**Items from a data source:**

◇ ◇ ◇ ◇

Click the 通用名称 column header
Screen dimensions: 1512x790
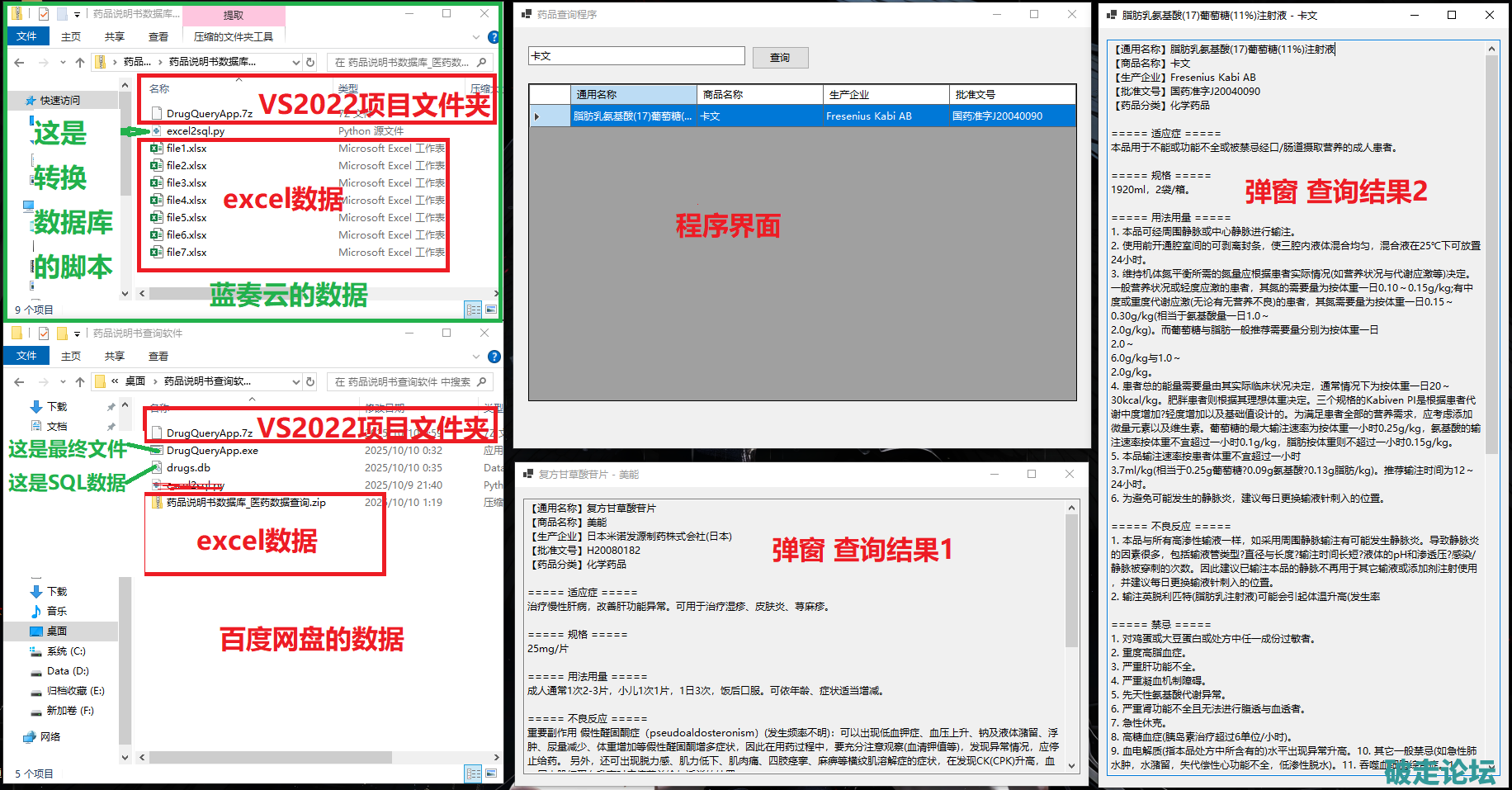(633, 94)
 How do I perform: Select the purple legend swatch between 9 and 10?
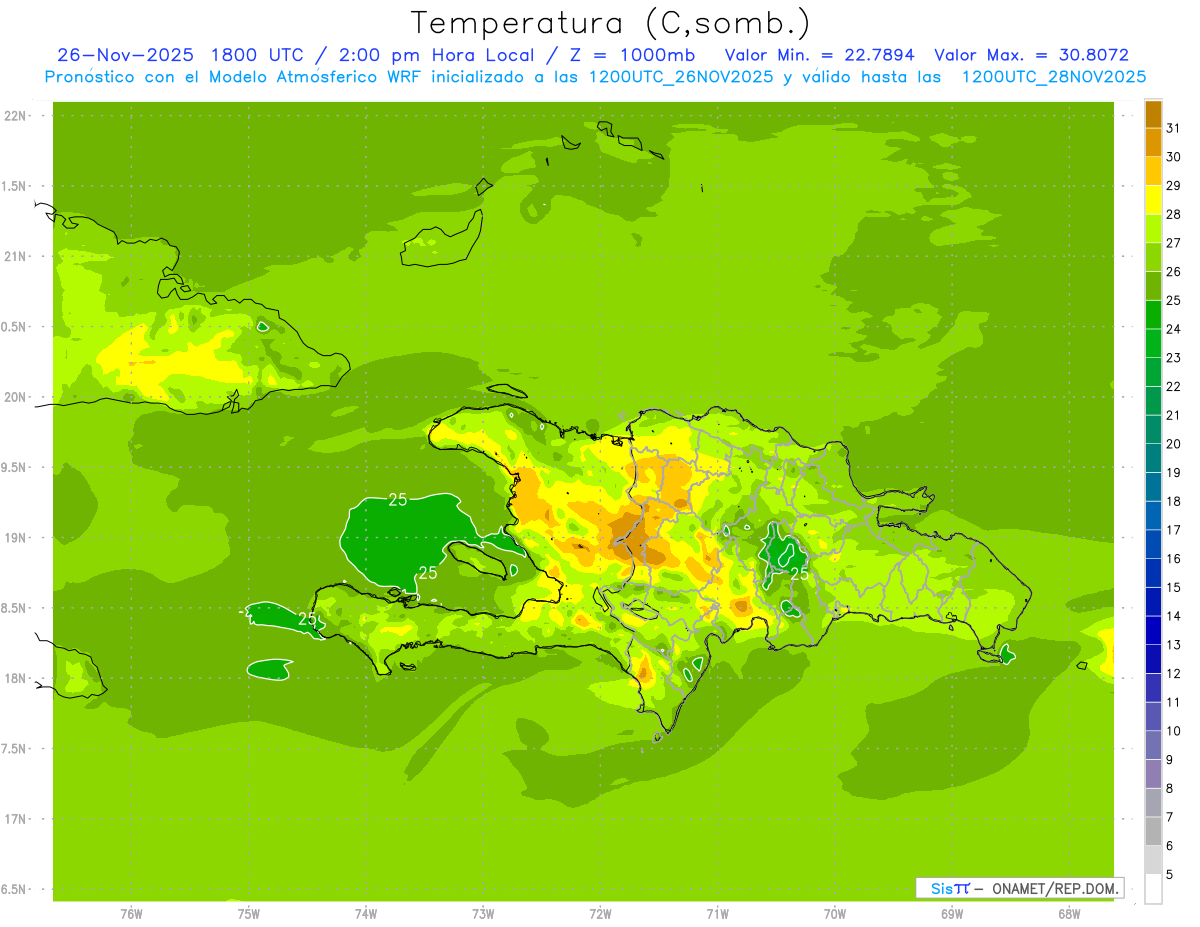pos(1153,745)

◇ ◇ ◇ ◇

**YOUR INSTRUCTIONS:** Print each line above exactly as it appears, excluding all images.

**OUTPUT FOR THIS TASK:**
Click the 通用名称 column header
Screen dimensions: 1512x790
(633, 94)
 How do I perform: Select the purple legend swatch between 9 and 10?
pos(1153,745)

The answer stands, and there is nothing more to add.